# [Aim of the exercise]
Transcribe all records, preserving every character.

Stored data:
########################################

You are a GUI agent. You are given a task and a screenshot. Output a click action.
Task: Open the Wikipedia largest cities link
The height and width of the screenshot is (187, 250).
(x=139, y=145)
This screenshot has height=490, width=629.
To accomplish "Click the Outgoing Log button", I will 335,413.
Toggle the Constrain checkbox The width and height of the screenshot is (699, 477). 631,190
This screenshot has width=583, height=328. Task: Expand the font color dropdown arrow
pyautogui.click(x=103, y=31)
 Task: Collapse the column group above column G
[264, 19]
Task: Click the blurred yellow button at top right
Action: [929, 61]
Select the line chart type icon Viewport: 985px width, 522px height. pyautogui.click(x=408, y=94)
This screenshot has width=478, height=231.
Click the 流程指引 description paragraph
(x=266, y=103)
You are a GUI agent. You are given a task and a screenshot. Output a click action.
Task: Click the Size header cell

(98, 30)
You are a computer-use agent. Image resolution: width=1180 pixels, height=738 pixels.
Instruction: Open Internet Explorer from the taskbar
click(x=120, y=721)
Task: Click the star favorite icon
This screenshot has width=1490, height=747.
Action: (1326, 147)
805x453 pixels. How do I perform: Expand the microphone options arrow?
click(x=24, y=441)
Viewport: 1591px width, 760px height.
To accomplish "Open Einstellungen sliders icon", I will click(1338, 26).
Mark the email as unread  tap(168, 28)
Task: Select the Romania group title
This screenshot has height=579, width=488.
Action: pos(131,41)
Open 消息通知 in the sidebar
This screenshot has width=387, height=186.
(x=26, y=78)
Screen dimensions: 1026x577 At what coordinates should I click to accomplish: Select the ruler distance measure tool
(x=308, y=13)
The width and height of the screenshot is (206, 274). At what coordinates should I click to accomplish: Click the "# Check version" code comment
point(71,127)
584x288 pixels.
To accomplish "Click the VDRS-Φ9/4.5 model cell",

########################################

# [Result below]
You are a GUI agent. You are given a task and a screenshot. Output a click action.
Task: Open the Wikipedia largest cities link
The height and width of the screenshot is (187, 250).
(x=139, y=145)
This screenshot has height=490, width=629.
To accomplish "Click the Outgoing Log button", I will 335,413.
Toggle the Constrain checkbox The width and height of the screenshot is (699, 477). 631,190
This screenshot has width=583, height=328. Task: Expand the font color dropdown arrow
pyautogui.click(x=103, y=31)
 Task: Collapse the column group above column G
[264, 19]
Task: Click the blurred yellow button at top right
Action: [929, 61]
Select the line chart type icon Viewport: 985px width, 522px height. pyautogui.click(x=408, y=94)
This screenshot has width=478, height=231.
Click the 流程指引 description paragraph
(x=266, y=103)
You are a GUI agent. You are given a task and a screenshot. Output a click action.
Task: Click the Size header cell

(98, 30)
You are a computer-use agent. Image resolution: width=1180 pixels, height=738 pixels.
Instruction: Open Internet Explorer from the taskbar
click(x=120, y=721)
Task: Click the star favorite icon
This screenshot has width=1490, height=747.
Action: (1326, 147)
805x453 pixels. How do I perform: Expand the microphone options arrow?
click(x=24, y=441)
Viewport: 1591px width, 760px height.
To accomplish "Open Einstellungen sliders icon", I will click(1338, 26).
Mark the email as unread  tap(168, 28)
Task: Select the Romania group title
This screenshot has height=579, width=488.
Action: pos(131,41)
Open 消息通知 in the sidebar
This screenshot has width=387, height=186.
(x=26, y=78)
Screen dimensions: 1026x577 At what coordinates should I click to accomplish: Select the ruler distance measure tool
(x=308, y=13)
The width and height of the screenshot is (206, 274). At what coordinates should I click to accomplish: Click the "# Check version" code comment
point(71,127)
584x288 pixels.
To accomplish "Click the VDRS-Φ9/4.5 model cell",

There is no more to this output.